• WHAT IS REQUIRED: Only one stretch of the material below is wanted: everything from the line containing "Given: Click the edit" down to the line containing "Task: Click the object", both ends included. Repeat it exactly and skip the pictures.

----

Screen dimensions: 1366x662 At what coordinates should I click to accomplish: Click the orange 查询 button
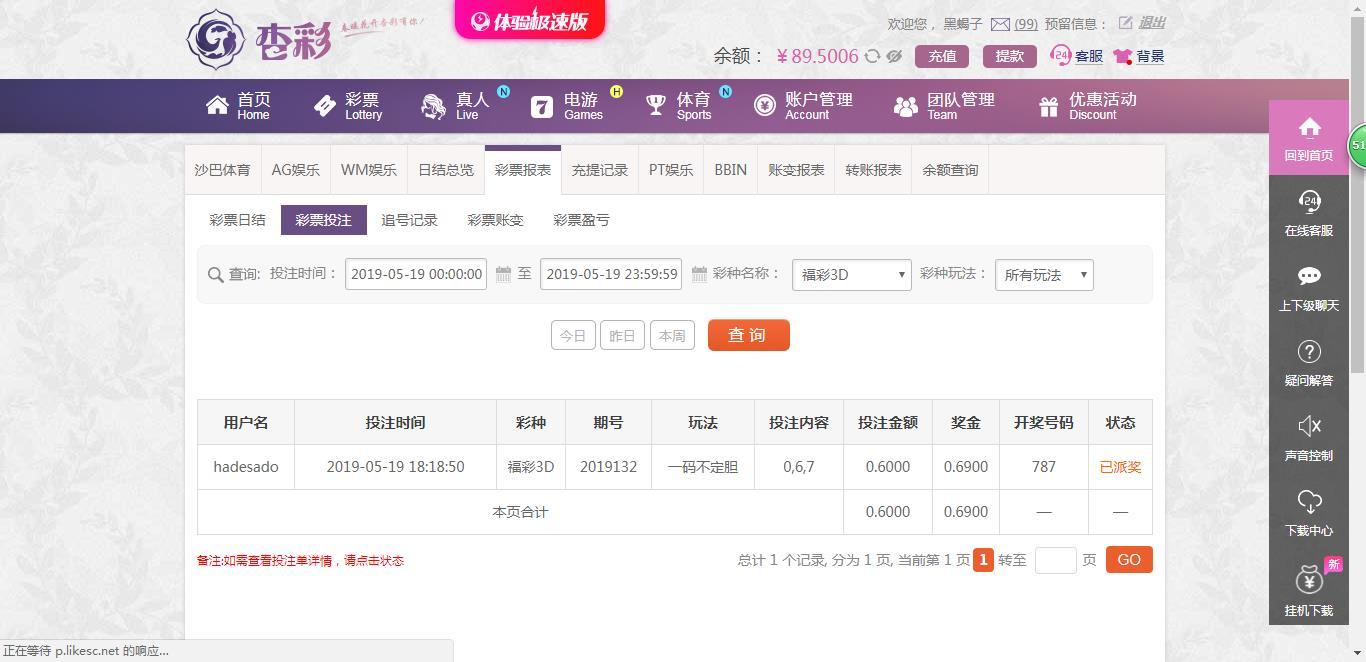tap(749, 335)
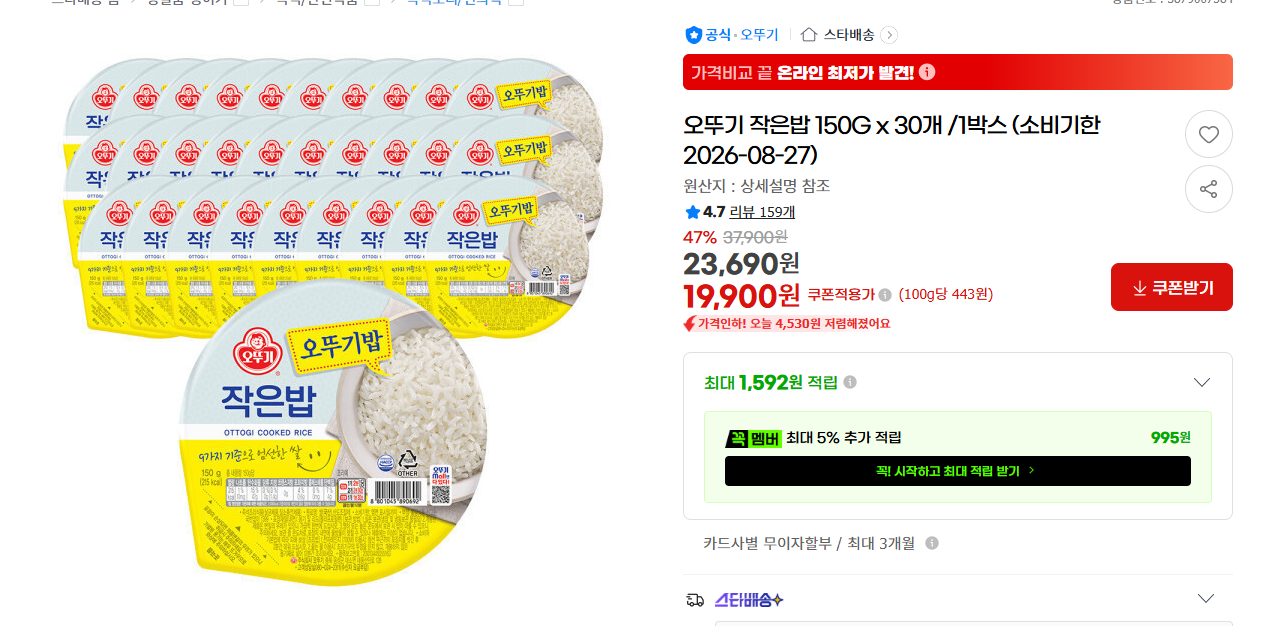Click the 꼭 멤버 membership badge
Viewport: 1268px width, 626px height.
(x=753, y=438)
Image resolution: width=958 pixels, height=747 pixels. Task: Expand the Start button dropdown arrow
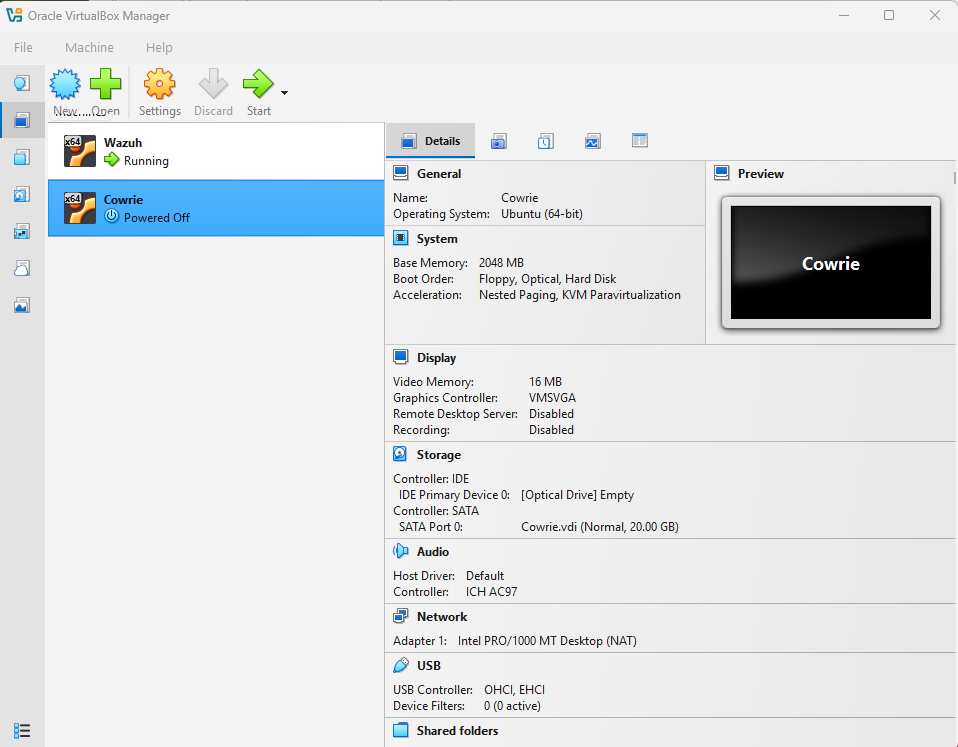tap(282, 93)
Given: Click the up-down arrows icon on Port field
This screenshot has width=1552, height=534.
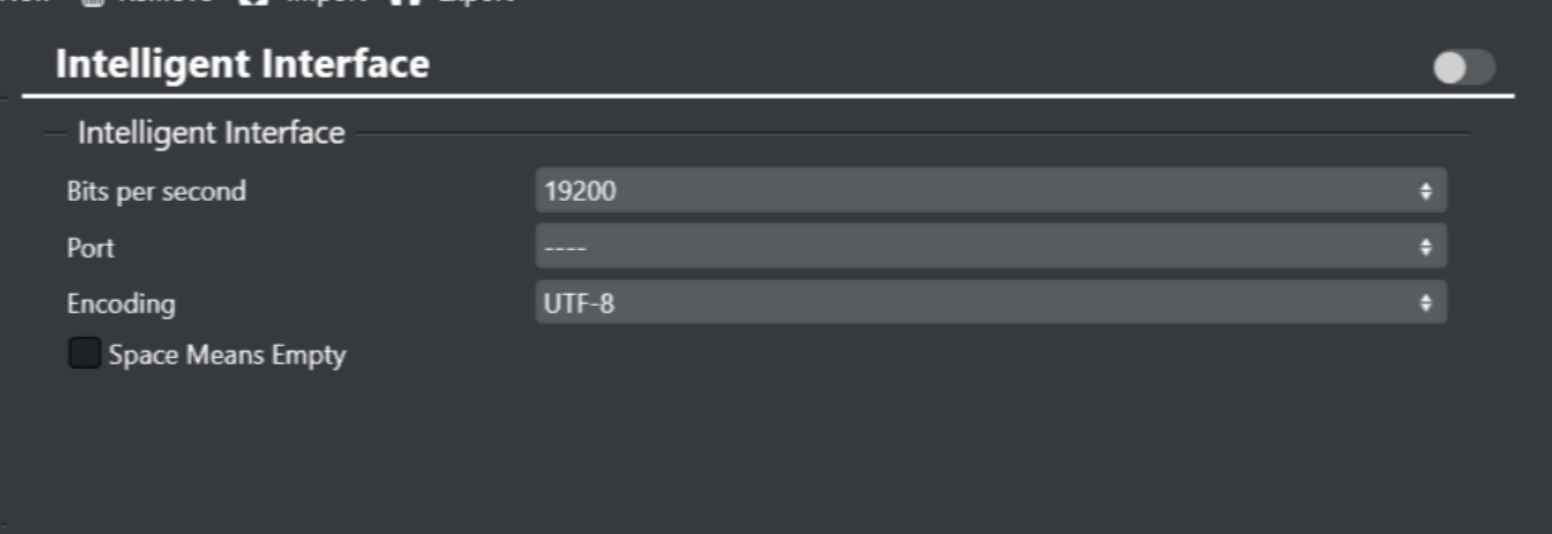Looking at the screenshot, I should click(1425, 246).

----

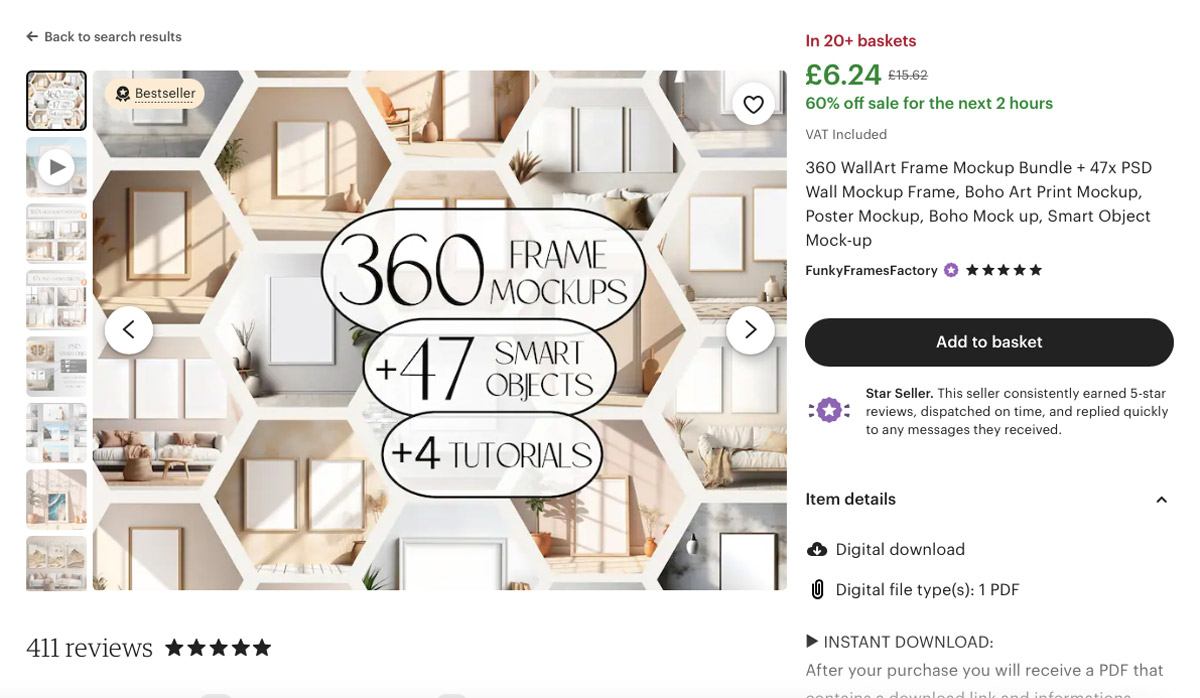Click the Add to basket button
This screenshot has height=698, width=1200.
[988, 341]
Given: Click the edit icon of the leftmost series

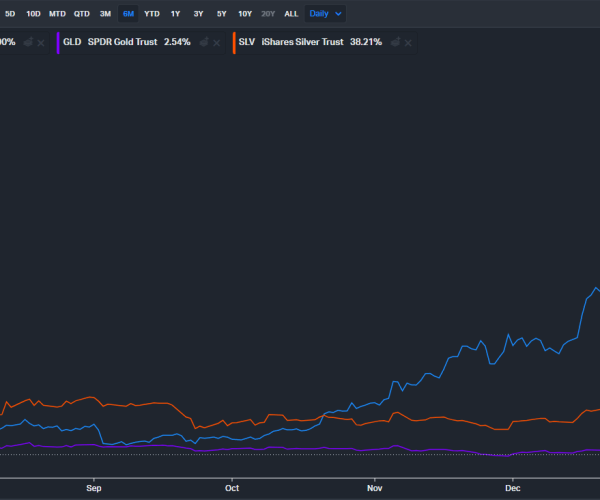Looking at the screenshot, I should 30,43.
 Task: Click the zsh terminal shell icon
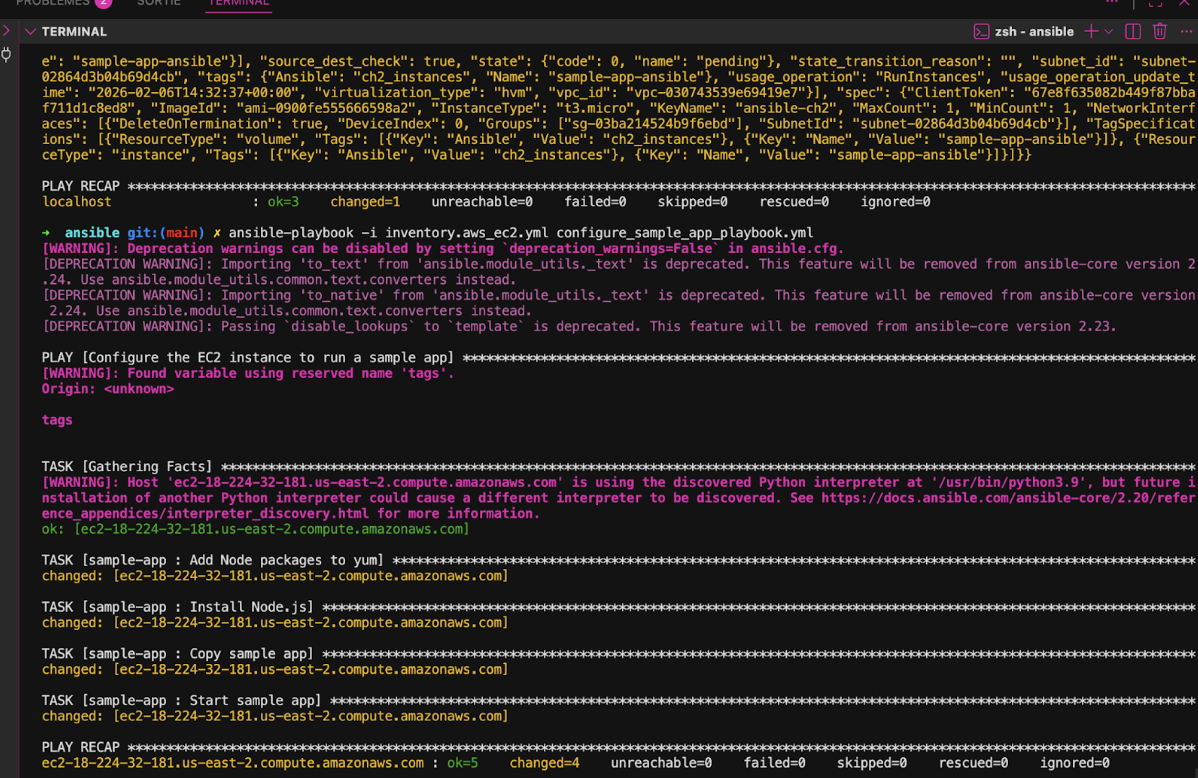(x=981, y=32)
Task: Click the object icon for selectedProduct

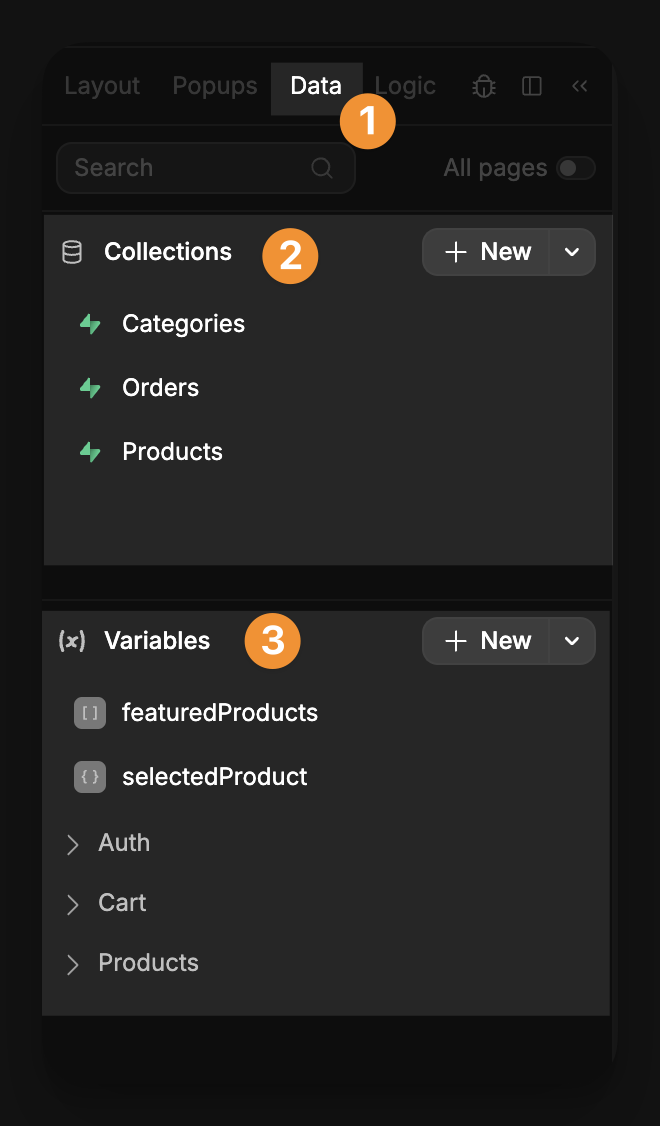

----

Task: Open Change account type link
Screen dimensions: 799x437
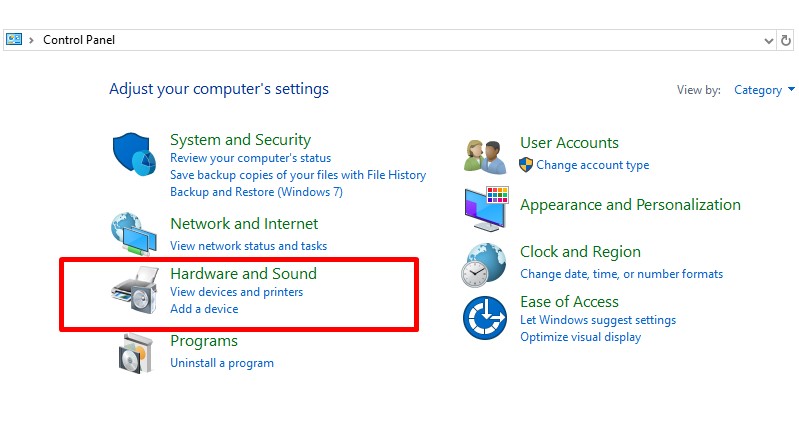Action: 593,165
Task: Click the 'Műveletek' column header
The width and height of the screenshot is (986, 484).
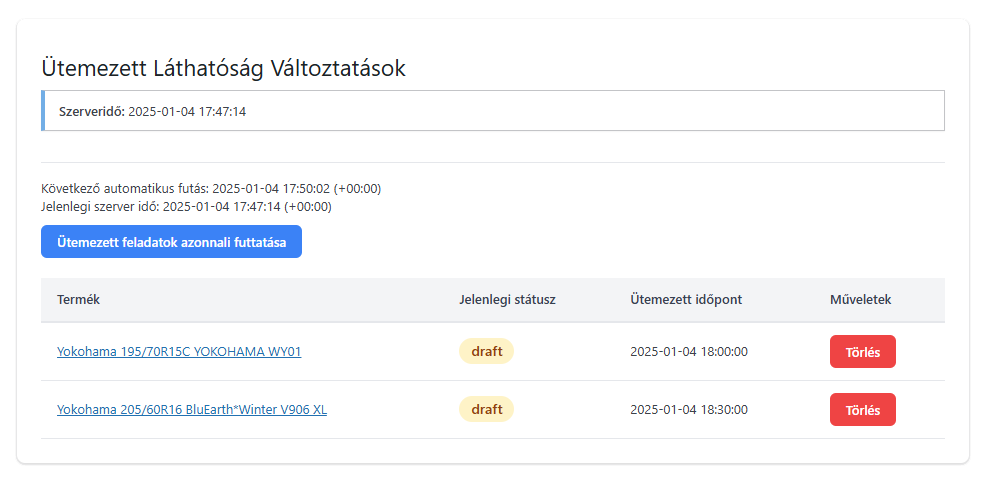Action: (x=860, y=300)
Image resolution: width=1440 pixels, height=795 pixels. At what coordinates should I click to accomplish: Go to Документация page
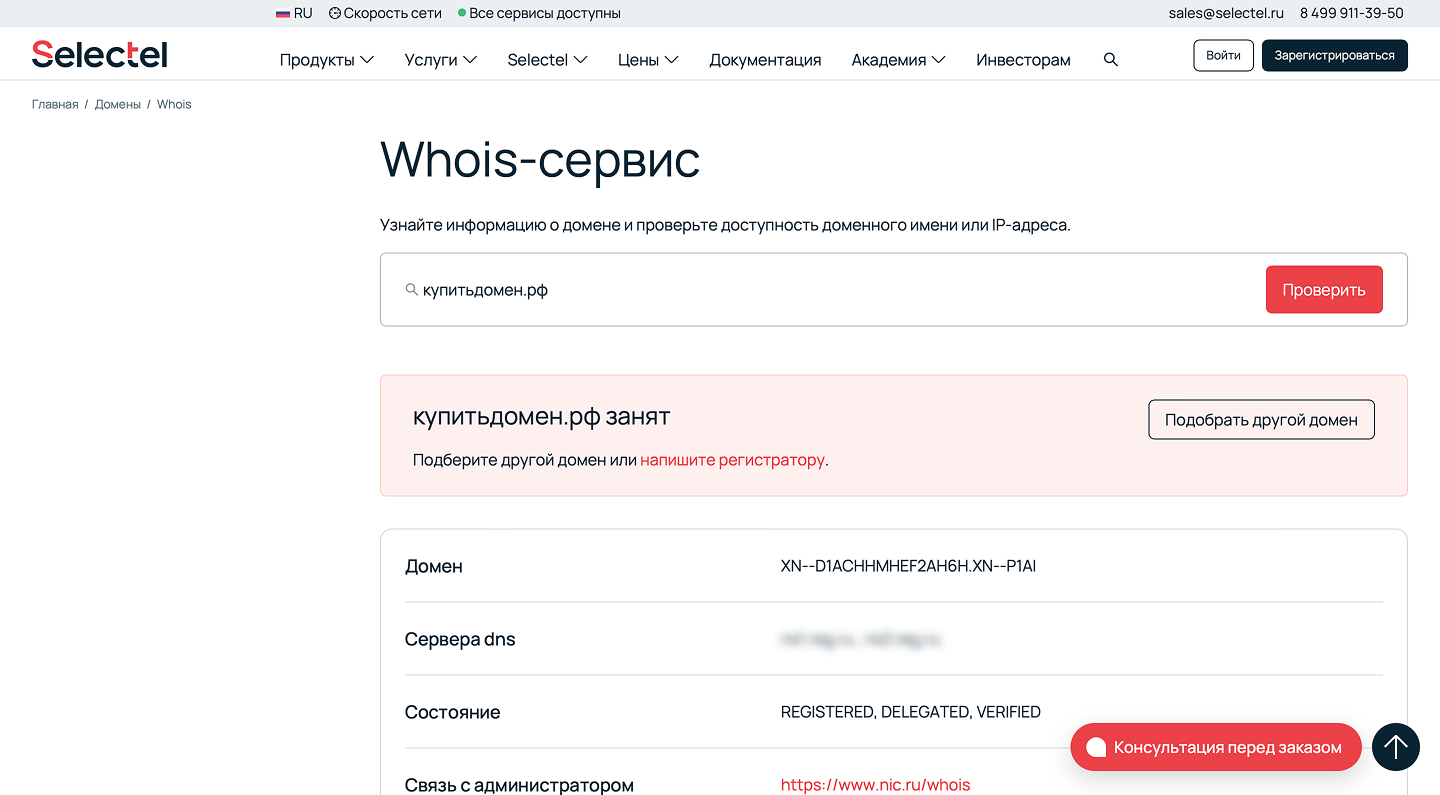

----

• OUTPUT:
Given: Click the edit icon of the leftmost series

Looking at the screenshot, I should 30,43.
 Task: Click the zsh terminal shell icon
(x=981, y=32)
Task: Click the object icon for selectedProduct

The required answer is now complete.